PATIENT. Role play. SETTING: Hospital
You are 44 years old and in hospital following medical assessments for fainting (syncope). The assessments
indicate postural hypotension as the cause. The nurse is explaining the discharge plan with you and reviewing the
instructions for you to monitor your blood pressure when you return home. You express concern about being sent
home.
TASK:
• When asked, say you are feeling anxious about going home; you think it might be too soon.
• Say the doctor explained when and how to monitor your blood pressure, but you can’t really remember what
he said.
• Agree to follow the instructions and document the readings. Ask what you need to do if you get any abnormal
readings.
• Say you live with your spouse, who will be looking after you, and other family live close by.
• Say that you will attend the review appointment in one week’s time and bring the readings with you.
Nurse. Role play. SETTING: Hospital
Your patient is 44 years old and preparing for discharge following medical assessments for syncope (fainting).

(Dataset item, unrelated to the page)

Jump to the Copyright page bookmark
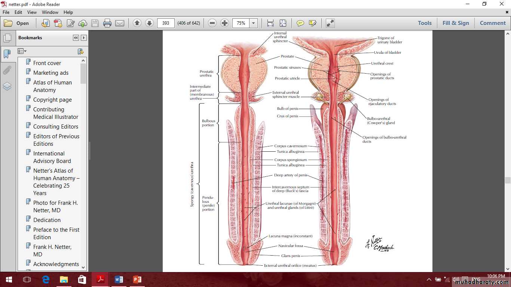The height and width of the screenshot is (287, 511). 52,100
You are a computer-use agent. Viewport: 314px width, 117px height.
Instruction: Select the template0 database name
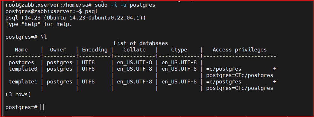point(23,69)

Preliminary tests indicate postural hypotension as the cause. You are discussing the discharge plan and reviewing
instructions for the patient to monitor his/her blood pressure (BP) at home.
TASK:
 Explain reason for seeing patient (discharge discussion). Find out how patient is feeling about going home.

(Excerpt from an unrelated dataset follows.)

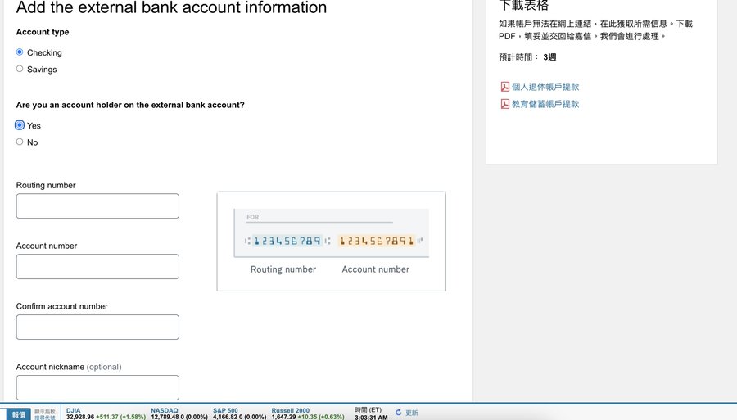Click the PDF icon beside 個人退休帳戶提款
The height and width of the screenshot is (420, 737).
click(x=504, y=87)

 Reassure the patient about the discharge decision, emphasizing that it was made by a multidisciplinary team and is
dependent on a satisfactory assessment with no danger to their health.
 Explain how to take blood pressure readings (twice daily, at the same time, for one week, and document readings).
 Advise patient to contact doctor if he/she has any concerns about readings. Find out about support patient has at
home (family, friends, neighbours, etc.).
 Reaffirm importance of support network (e.g., family, neighbours, GP, etc.). Advise need for review appointment in
one week’s time (check BP, look at readings, discuss any issues/concerns, etc.).